EXCERPTED DATA
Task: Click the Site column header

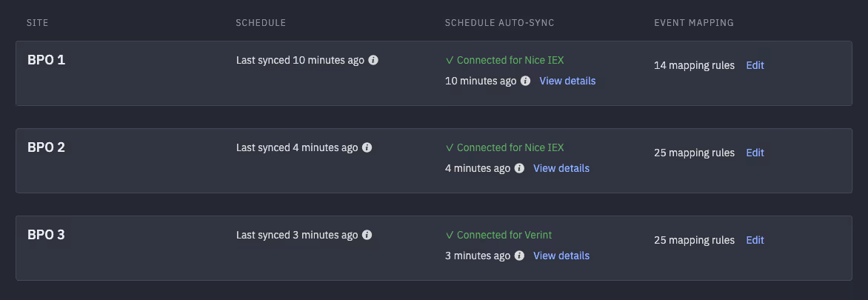Action: (x=38, y=23)
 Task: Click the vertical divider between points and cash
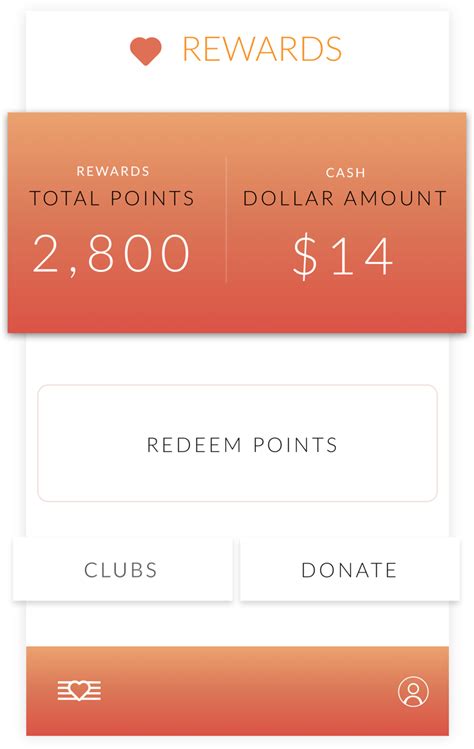[226, 220]
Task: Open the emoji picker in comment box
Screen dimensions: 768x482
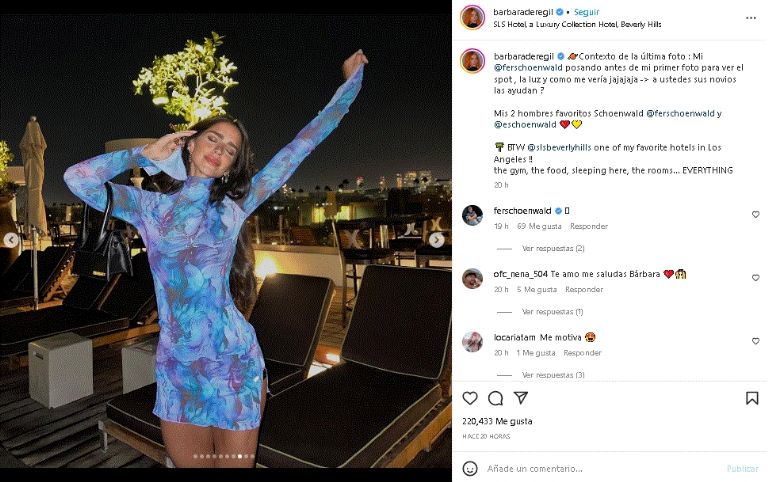Action: 470,468
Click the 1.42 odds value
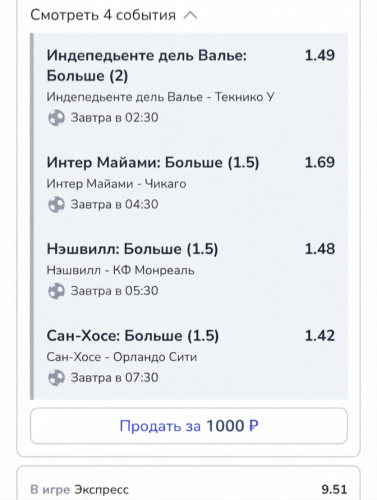Image resolution: width=377 pixels, height=500 pixels. coord(320,336)
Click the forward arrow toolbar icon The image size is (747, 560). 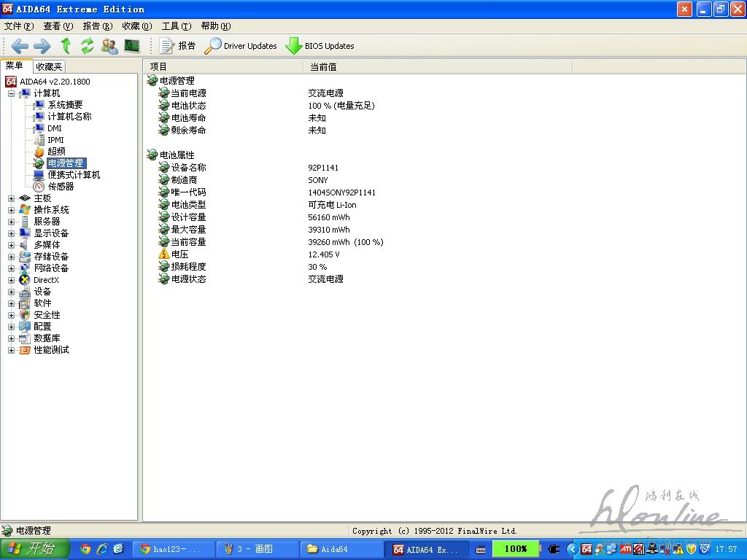(x=42, y=46)
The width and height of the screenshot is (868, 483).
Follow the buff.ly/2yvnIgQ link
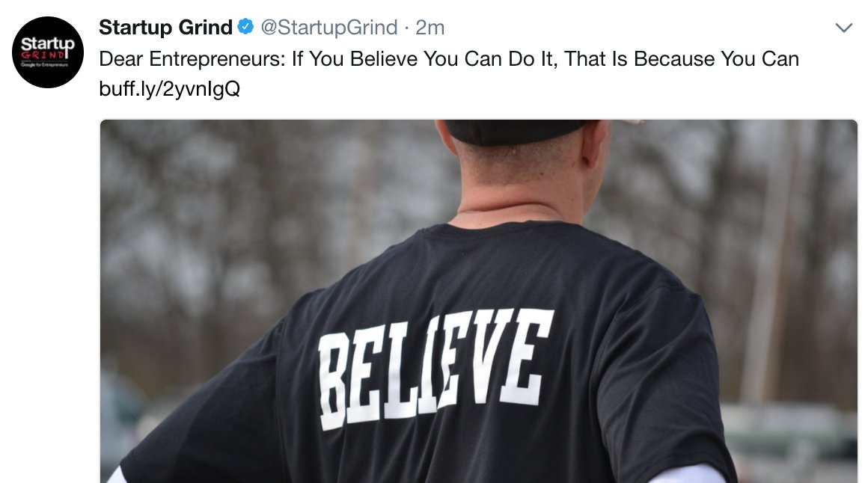169,88
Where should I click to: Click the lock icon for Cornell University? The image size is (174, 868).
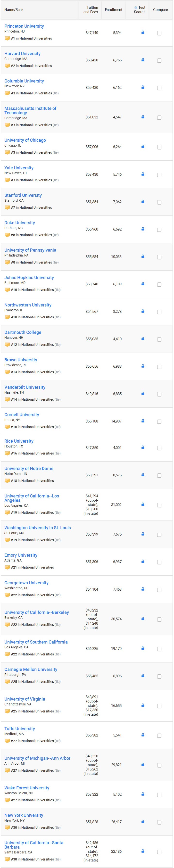click(x=143, y=421)
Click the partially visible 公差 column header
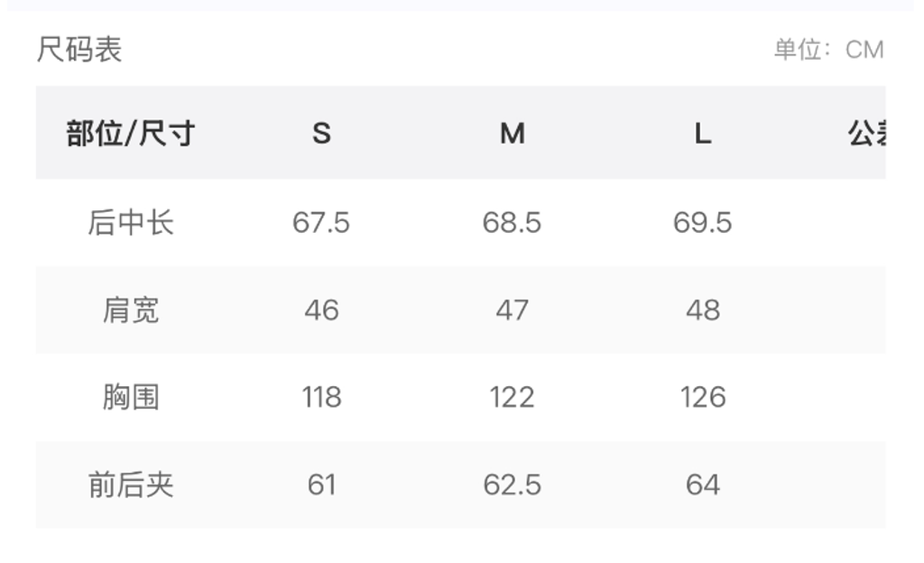Screen dimensions: 924x563 pyautogui.click(x=866, y=134)
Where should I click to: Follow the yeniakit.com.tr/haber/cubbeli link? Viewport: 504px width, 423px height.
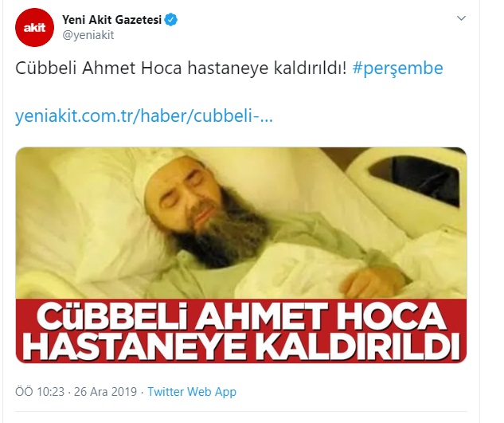pyautogui.click(x=144, y=116)
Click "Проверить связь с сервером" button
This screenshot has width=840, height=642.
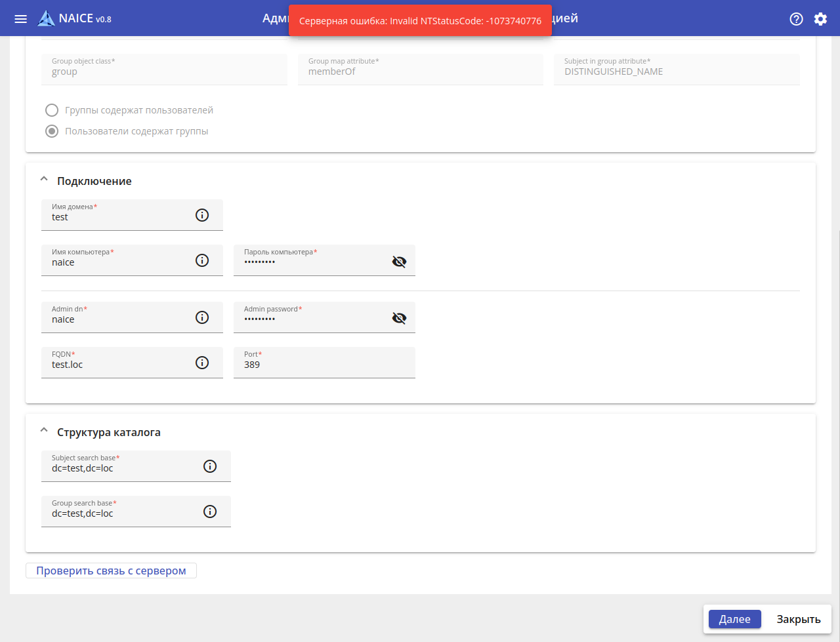coord(111,571)
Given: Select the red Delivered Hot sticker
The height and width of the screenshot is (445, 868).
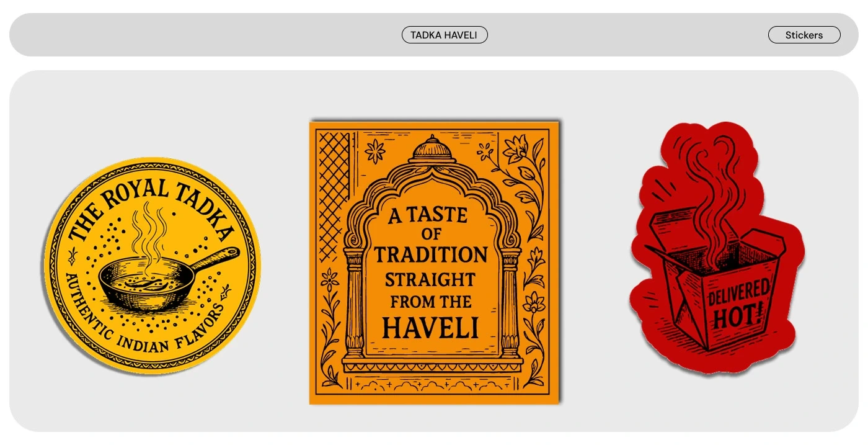Looking at the screenshot, I should click(716, 248).
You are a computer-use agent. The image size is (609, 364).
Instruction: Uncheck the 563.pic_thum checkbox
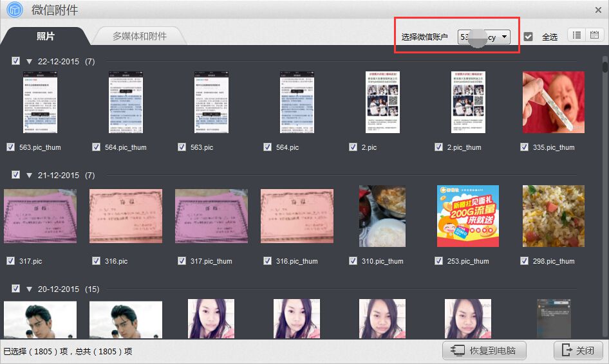[10, 147]
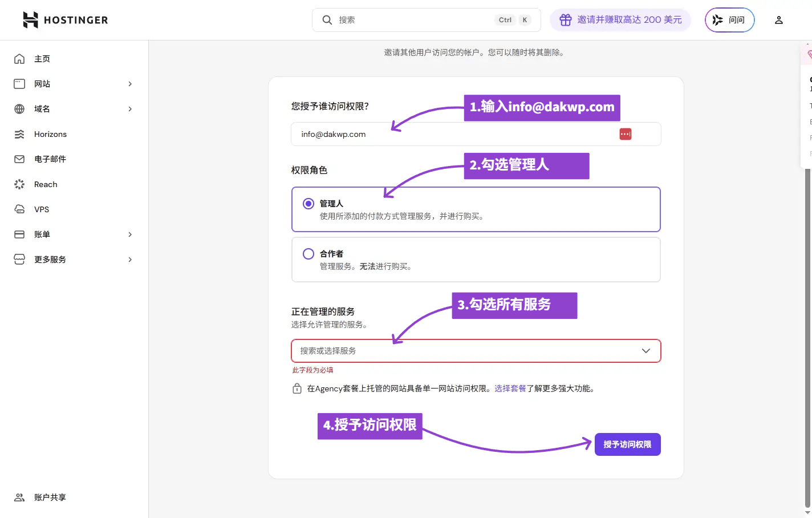The height and width of the screenshot is (518, 812).
Task: Open 账户共享 at sidebar bottom
Action: pyautogui.click(x=50, y=497)
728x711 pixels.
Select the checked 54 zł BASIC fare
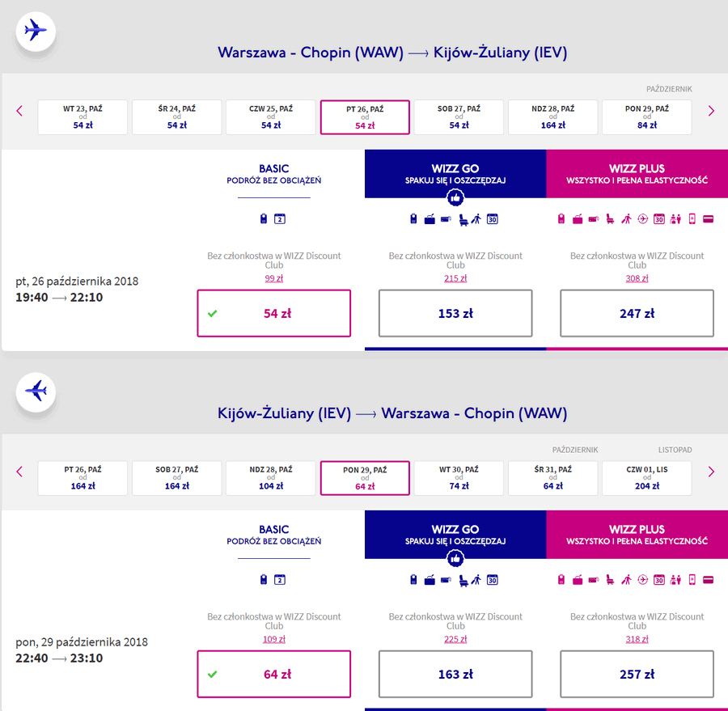pos(273,313)
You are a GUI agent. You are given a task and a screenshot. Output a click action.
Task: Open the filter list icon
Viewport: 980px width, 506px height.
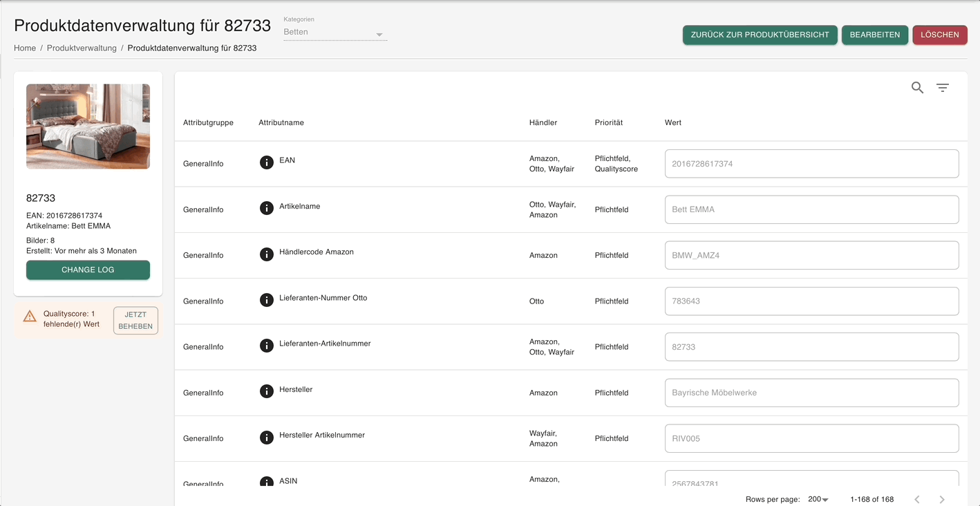pyautogui.click(x=943, y=88)
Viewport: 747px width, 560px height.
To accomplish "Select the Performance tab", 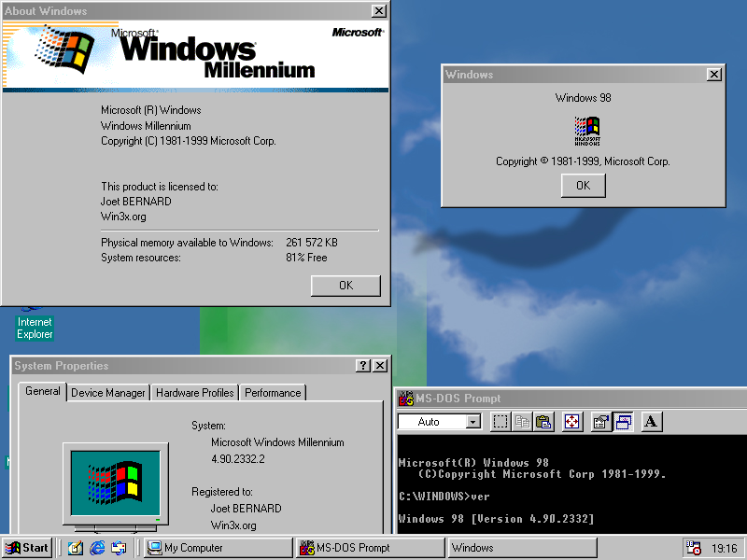I will point(273,393).
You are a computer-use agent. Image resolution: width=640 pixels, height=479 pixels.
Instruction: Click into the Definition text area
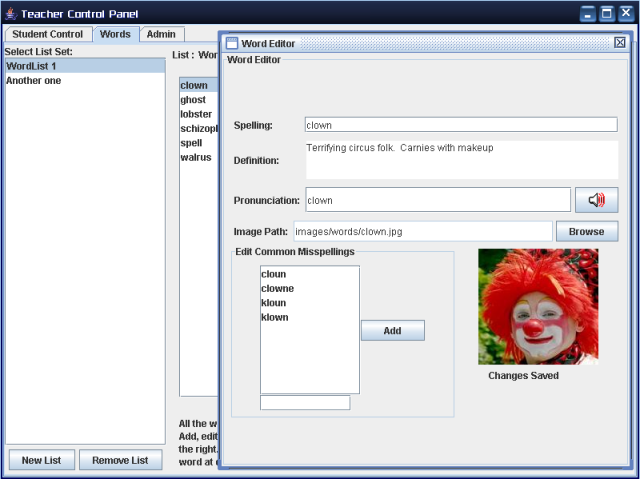click(x=460, y=159)

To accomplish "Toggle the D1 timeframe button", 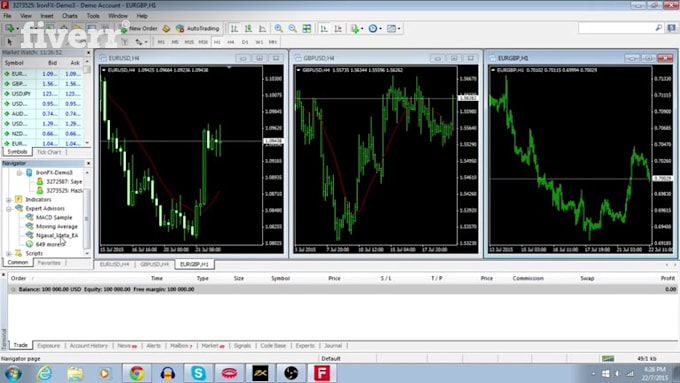I will coord(245,42).
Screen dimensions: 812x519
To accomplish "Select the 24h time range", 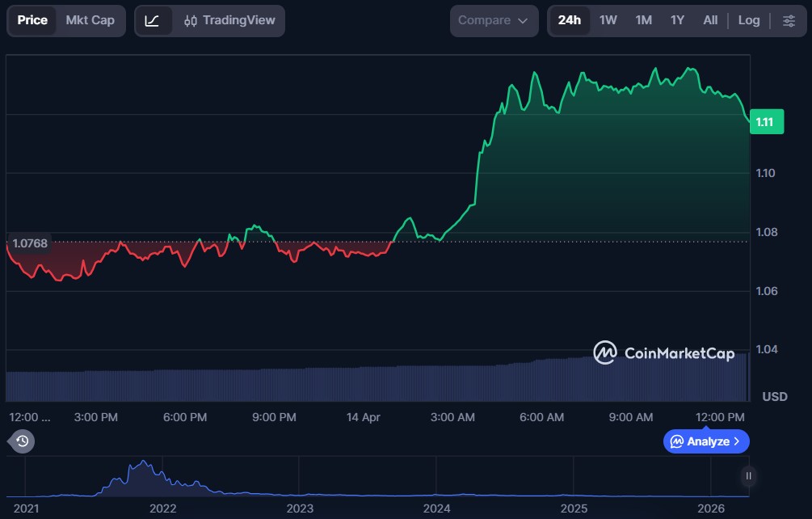I will point(570,20).
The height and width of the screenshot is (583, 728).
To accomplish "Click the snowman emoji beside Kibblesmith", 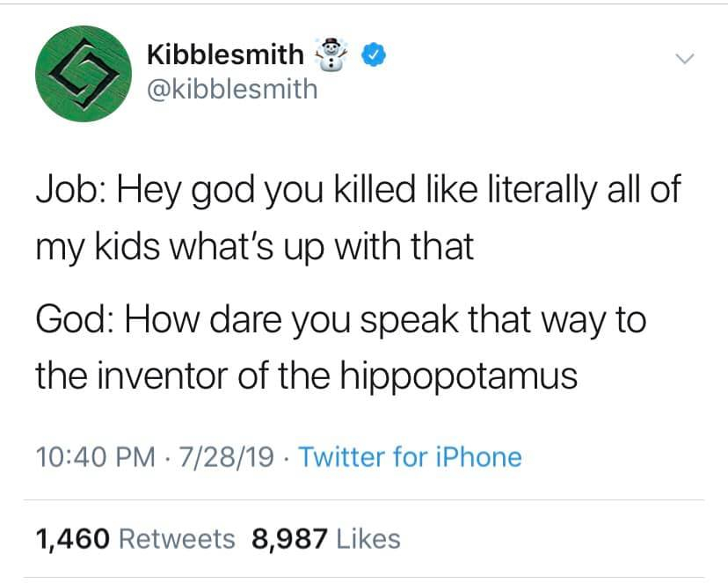I will [331, 55].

WHAT IS BEING ASKED
The expected answer is a copy of every line in the entries that holds the word "computer".

TASK SOLUTION
You are a computer-use agent. The image size is (609, 364).
You are a computer-use agent. Image resolution: width=640 pixels, height=479 pixels.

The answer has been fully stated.